On voyait à son air gaillard et à son bissac posé en baudrier sur son corps et gonflé aux deux bouts par les charités qu’on lui avait faites, que sa journée avait été bonne.

« Si vous n’étiez pas paresseux comme im vieux liron, — reprit-il, — j’vous dirais b’en de v’nir quant et mai jusqu’au Bas-Hamet de la Butte. J’ai récolté quéque mauvais sous dans les presbytères aujourd’hui, et j’pourrions d’viser, en amis, des affaires du temps passé d’vant une chopine ou même un pot. Ça vous va-t-il, mon vieux sabord ?… ajouta-t-il gaiement, de sa voix mordante. — La bonne femme Charline a acheté dernièrement un tonneau fait avec le crû le mieux famé de Barneville. C’est le meilleur baire de la côte : amer à la bouche, doux au cœur !

— Merci !… — fit le contre-maître de l’Espérance, — c’ne serait pas de refus, si le Bas-Hamet n’était pas si loin et si j’avais mes yeux pour en r’venir ce soir, à la tombée.
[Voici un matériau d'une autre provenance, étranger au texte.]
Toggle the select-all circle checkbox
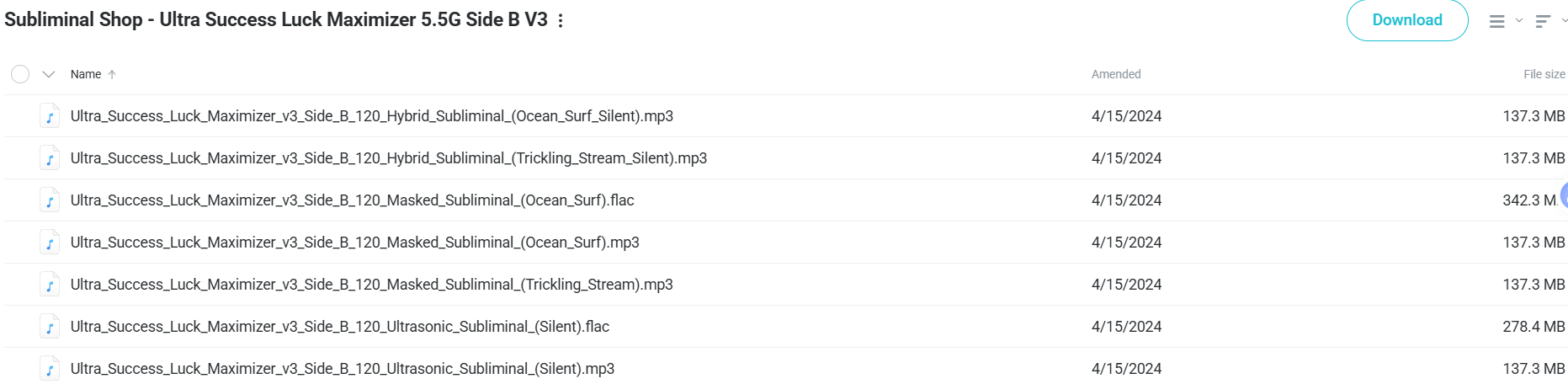 (20, 74)
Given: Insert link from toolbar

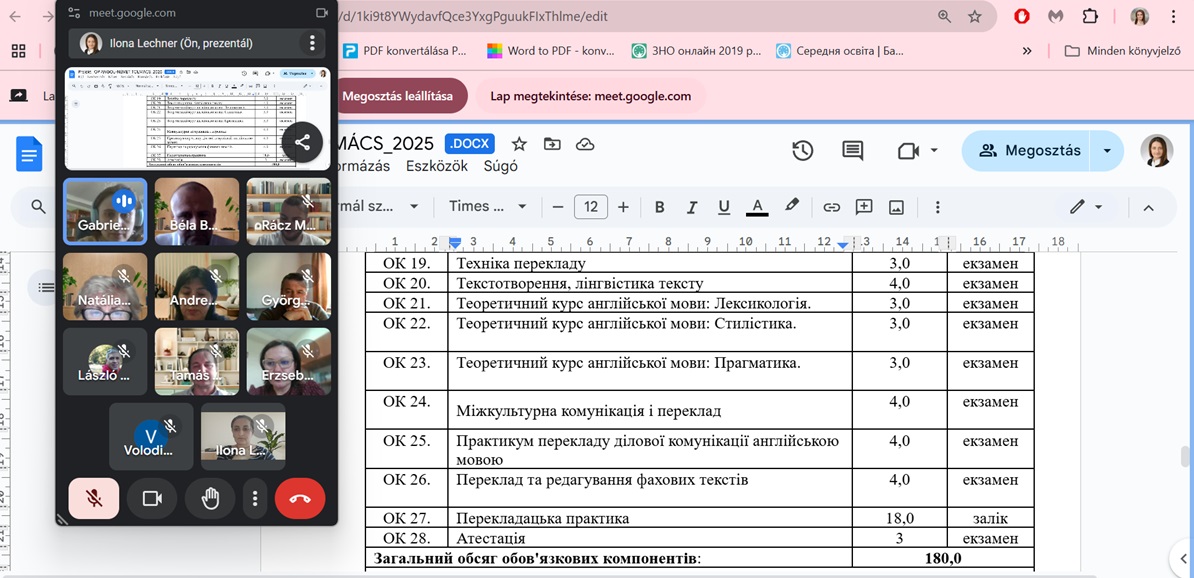Looking at the screenshot, I should click(x=831, y=207).
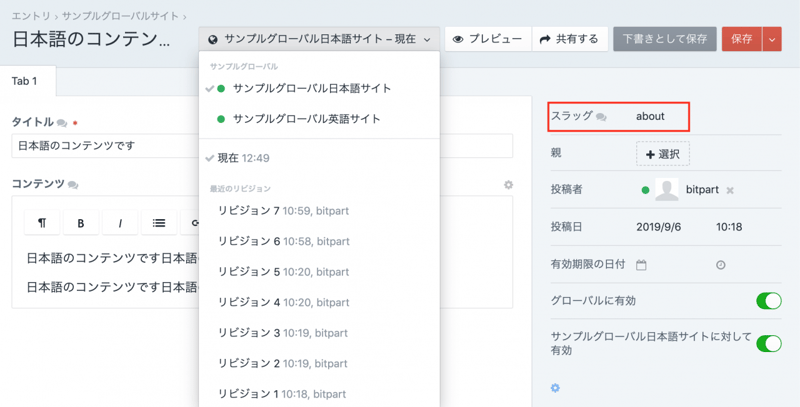
Task: Click the clock icon for expiry time
Action: 720,265
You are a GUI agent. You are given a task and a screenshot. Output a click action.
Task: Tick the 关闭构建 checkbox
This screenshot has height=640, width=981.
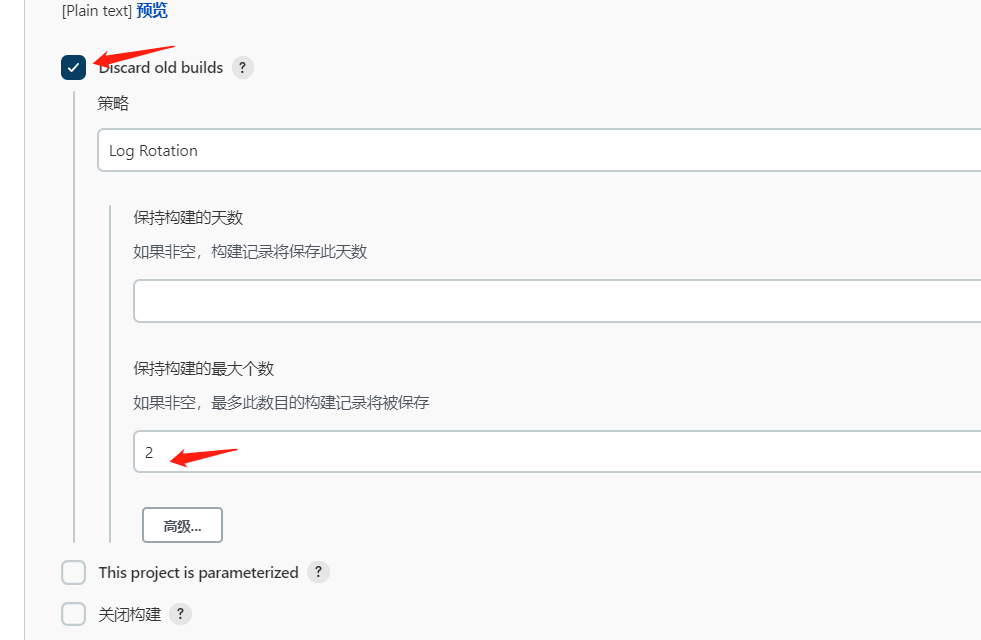tap(74, 614)
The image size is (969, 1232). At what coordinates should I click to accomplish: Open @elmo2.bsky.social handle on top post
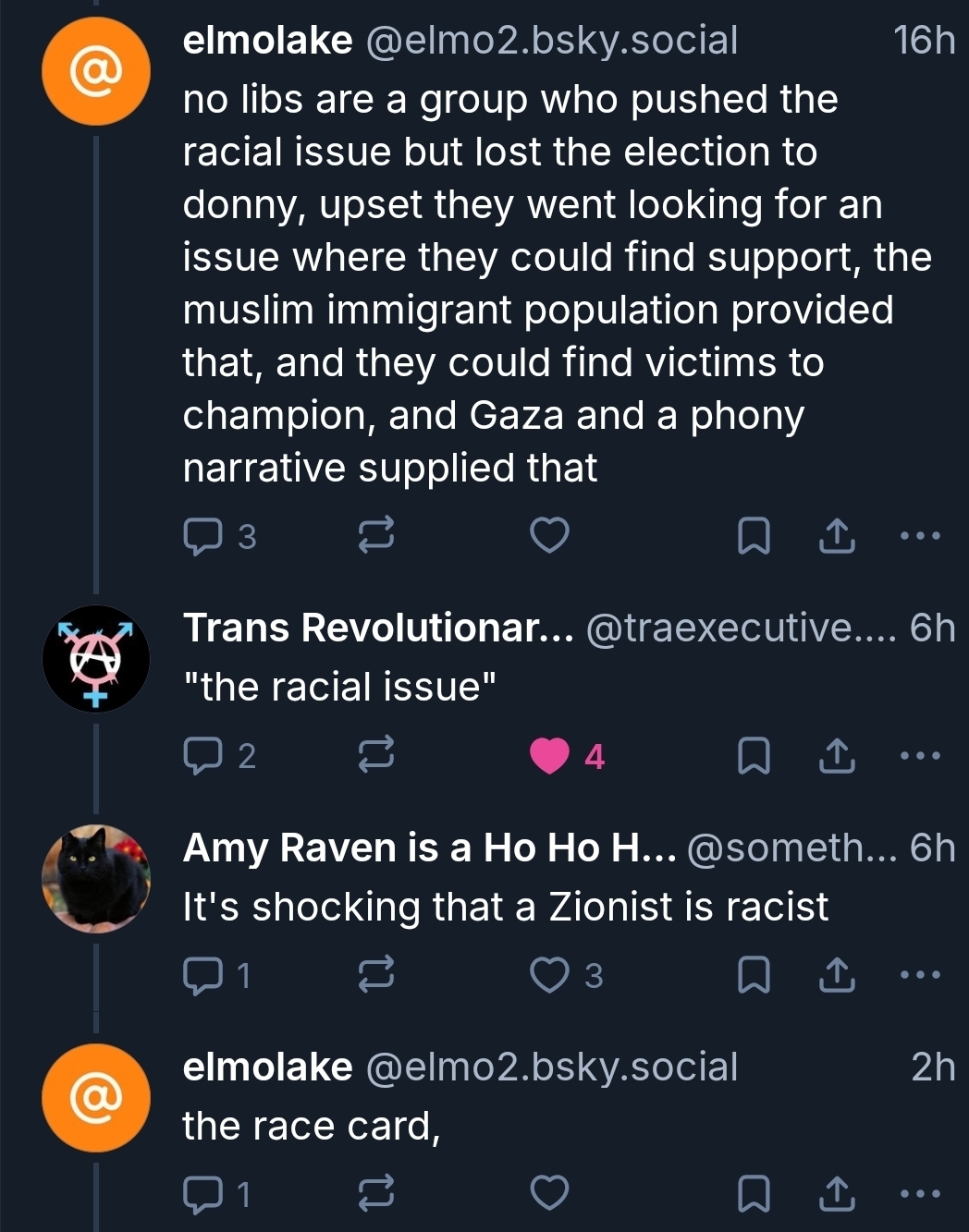pyautogui.click(x=552, y=41)
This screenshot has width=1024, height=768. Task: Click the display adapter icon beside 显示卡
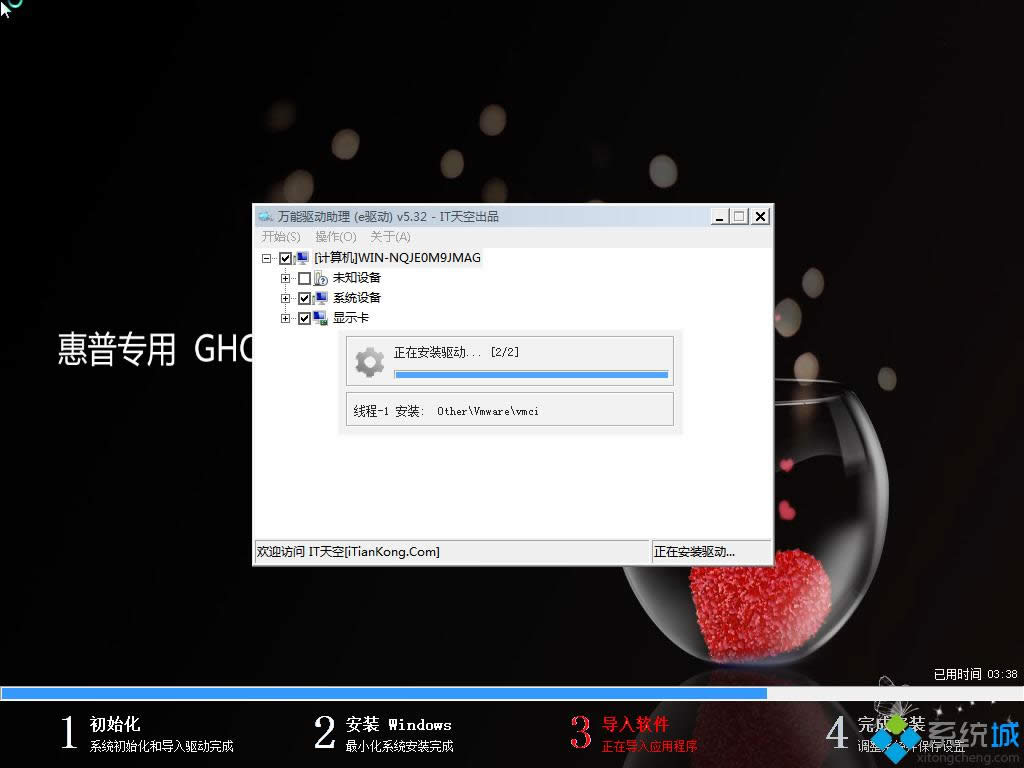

Mais à c’tte heure, aveugle comme je suis, il est bien tard pour naviguer tout seul, sans boussole, dans une lieue de sable, car j’ne suis pas de ces aveugles qui s’orientent d’eux-mêmes, comme j’en ai vu… Et du diable ! si le cidre de la Charline, tout bon qu’il est, serait capable de me faire retrouver mon chemin perdu.